> _EXERCISE SET_:
- A) According to the Le Cheile Productions announcement below, why are the two plays being performed back-to-back?
- B) In the Le Cheile Productions announcement below, what do the primitive selves, Hetty and Maggie, speak that the polite selves will not?
- C) Extend the Le Cheile Productions announcement below, picking up right after its final sentence.

EXCERPTED TEXT: Begin

Le Cheile Productions

A Mask & A Whisper

Two One Act Plays by Alice Gerstenberg

Let’s come together to pull the mask off polite society and unveil the real, raw human experience that lies beneath the surface. Two plays written more than a century ago, preformed now back-to-back to ask the same uncomfortable questions: How much of what we show the world is performance, and how easily does an innocent whisper turn into a destructive weapon?

Overtones (1913) by Alice Gersteneberg – THE MASK

The Inner Self vs. The Public Mask

Two old friends, Harriet and Margaret, meet for tea. While their polite, well-mannered selves exchange small talk, and pleasantries  their primitive selves — Hetty and Maggie — step forward and speak what they will not: rivalry, longing, fear, hunger. A Drama in One Act. A century before the mental-health crisis we name today, Gerstenberg put the divided self on stage. Overtones is a portrait of every person who edits themselves into something palatable — and pays for it in private.

EXCERPTED TEXT: End
SOURCE DATA: Begin

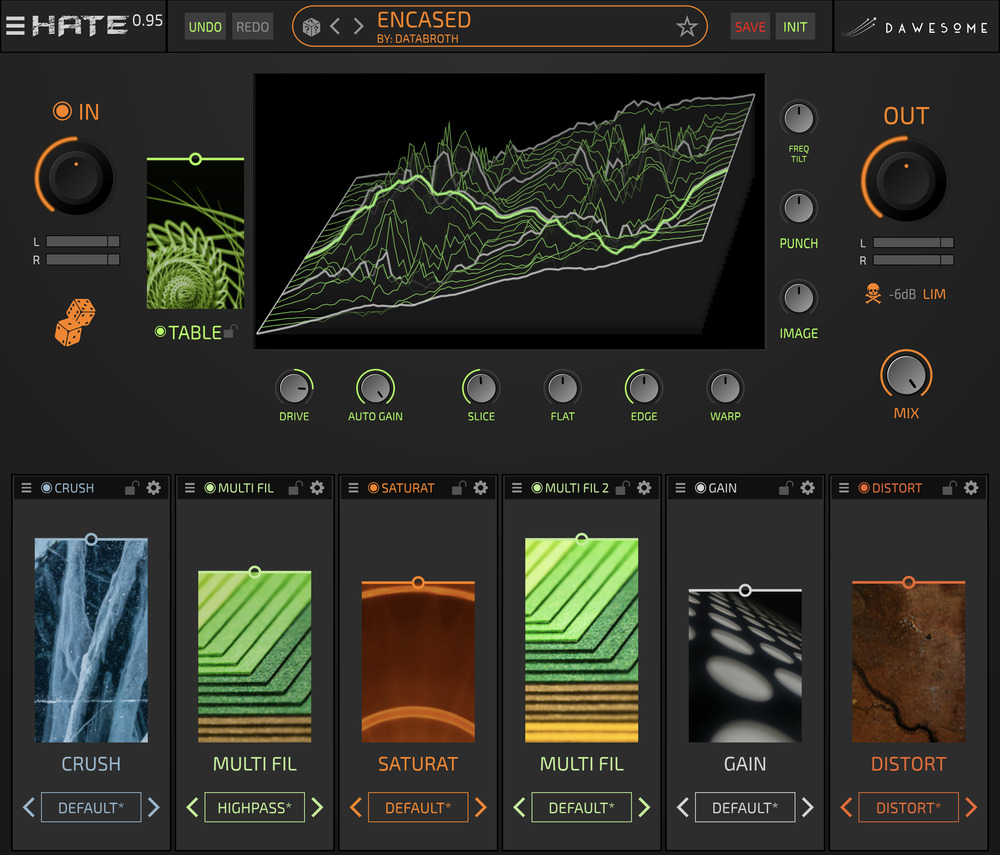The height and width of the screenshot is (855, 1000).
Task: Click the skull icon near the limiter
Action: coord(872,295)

SOURCE DATA: End

> _ANSWERS IN ORDER_:
- A) They are performed back-to-back to ask the same uncomfortable questions: how much of what we show the world is performance, and how easily an innocent whisper turns into a destructive weapon.

- B)
- Rivalry
- Longing
- Fear
- Hunger

- C)
He Said She Said (1923) – THE WHISPER

A Whisper to Wildfire 

Mrs. Packard arrives at Mrs. Enderby’s for an afternoon visit and casually drops a piece of gossip about Mrs. Enderby’s husband. The remark is repeated, distorted, and weaponised — each retelling further from what was actually said. A comedy in One Act.Swap the drawing-room for a group chat and nothing has changed. He Said and She Said is a social-media pile-on, a century early — a 1923 study of how a community manufactures and spreads its own version of the truth, eerily prescient of today’s trolling, viral lies, and the cost of being talked about.

A raw, intimate evening about the masks we wear in public — and the rumours that travel between us once we leave the room.